僕は、自分の経験値だけに沿って、一方的に指導をしたり、自分の好みを押しつけたり、選手を操作対象として主従関係をつくったり、というスタンスとは永遠にサヨナラをしたい。

選手達と一緒に笑って喜んで、悔しがって、思い出をつくってという「一緒にやる」コーチでいたい。いや、一緒にやるというよりは「一緒にいる」というべきかもしれません。

僕が指導しているジュニア年代のクラブ「SUERTE juniors 横浜」でも、今はそんな感じです。練習でも試合でも、ゲームなどに混ざっても、まずは僕が楽しむ姿を見せようとしています。

試合中も指揮をとる、采配する雰囲気は皆無。僕はあくまでもチームの一員。一緒に戦うと決めています。

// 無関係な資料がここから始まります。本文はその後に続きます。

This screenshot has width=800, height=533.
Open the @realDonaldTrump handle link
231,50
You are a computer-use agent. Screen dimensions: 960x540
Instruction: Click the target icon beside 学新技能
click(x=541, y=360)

点が入れば一緒に喜ぶし、審判があまりにも理不尽な判定をしたり、全く走らずにミスジャッジばかりする人には「何やってねん!こっちは本気でやってんだよ!」と熱くなってしまいます。その結果、周りの大人に怒られても構わない。選手達を理不尽な大人から守るのは、自分しかいない、と思ってるから。

子ども達と話をする時も、コーチ → 選手への指導といった感じではなく「男同士の何気ない会話」みたいな感じになっています。ほぼ友達感覚。これは意識してそうしているわけではなく、自然にそうなっているのですが(笑)

僕がこのスタンスになる前、子ども達が自分から、僕の方に寄って来ることはあまりありませんでした。でも今は、子ども達の方から「学校でこんなことがあってさぁ」と、サッカーに関係のない話をたくさんしてくれるようになり、自然体で接してくれるようになりました。そして今、子ども達は僕のことを「コーチ」ではなく「くぼっち」と呼びます。

◆女子サッカーの名門校での出来事

東京都の豊島区に、女子サッカーの名門・十文字高校があります。全国の舞台に何度も出ている強豪で、今夏、中学サッカー部は全国ベスト4に上り詰めています。僕はこの十文字中学サッカー部でも、一昨年度までコーチを務めていました。十文字ではたくさんのことを学ばせてもらい、とても感謝しています。

十文字中ではとにかく楽しく、ワイワイと騒ぎながら、でも気がつけば色々なことが身についている、伝わっている…というスタンスで指導をしていました。「そうじゃないと、俺が十文字で教える意味ないでしょ」と勝手に思っていました。

十文字は才能の宝庫で、みんな「十文字でサッカーがしたい」という強い意思を持って入学してきたので、当然意識も高い。技術もある。そんな子達が、楽しく笑いながらサッカーをすることができたら、それこそ無敵、最強でしょ、と。